When people feel good about the relationship, a partner's loving and generous behavior makes them feel even better. But if they have reached a point where they no longer have any positive feelings, the same good behavior will be viewed with suspicion, and may be interpreted as an attempt at trickery. The loving husband is delighted when his wife cooks his favorite meal. The unloving husband sees the meal and assumes she is trying to distract him from something she has done wrong, even when there is no evidence to support this thought.
If negativity, neglect, and distrust go on for a long time, a relationship may deteriorate to the point where it cannot be saved.
Nevertheless, if there is anything positive left in a relationship, then there is hope. Couples who are willing to rebuild trust can do so if they remember to turn toward each other instead of turning away. Instead of assuming the worst, behaving defensively, or responding with criticism, they can learn to give each other the attention and support they need. They can learn some simple problem-solving skills that make it possible to get through difficult situations as a team, thus strengthening the relationship and improving each partner's sense of confidence and safety.

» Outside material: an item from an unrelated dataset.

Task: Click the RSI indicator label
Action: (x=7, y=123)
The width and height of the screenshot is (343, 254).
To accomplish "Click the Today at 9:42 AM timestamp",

As trust and affection are rebuilt, the couple develops a much more positive interpretation of their relationship. Instead of seeing themselves in opposition, they assume that they are working toward the same goals. Incidents that would seem annoying or threatening to an unhappy couple are treated as insignificant or humorous. Mistakes and miscommunications are inevitable in any relationship, but happy couples are more willing to give each other the benefit of the doubt and to make repairs.

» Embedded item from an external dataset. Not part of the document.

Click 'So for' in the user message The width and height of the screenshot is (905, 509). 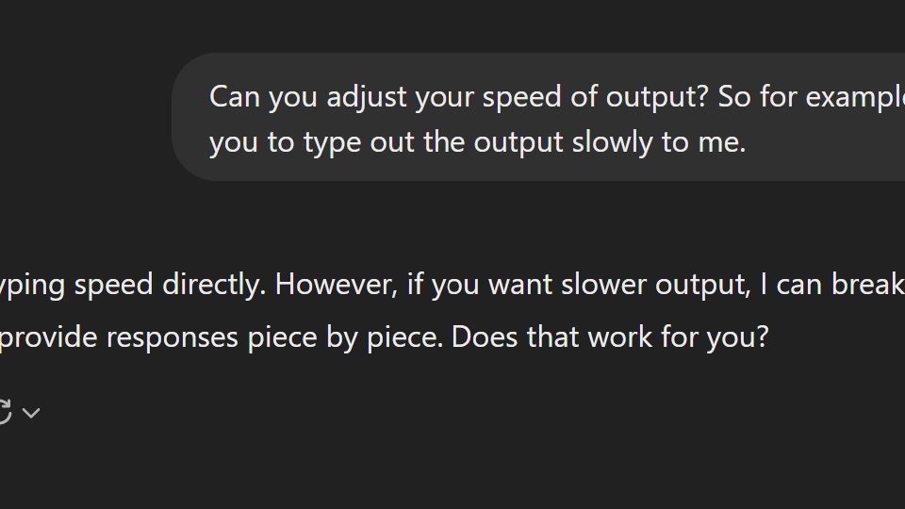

The best time to make changes is at the first sign of trouble, but, unfortunately, most couples wait years before getting help. Some troubled couples may be able to help themselves with a few well-chosen books, while others will do better if they work with a qualified therapist. Here are a few resources:
- The Seven Principles For Making Marriage Work is a classic, filled with practical advice for understanding and improving relationships.
- In Love Sense Dr. Sue Johnson explains the science behind romantic love and attachment, and offers exercises to help couples gain deeper understanding and take positive action.
- Both the Gottman Institute and the International Center For Excellence in Emotionally Focused Therapy list marriage therapists who have completed their training programs.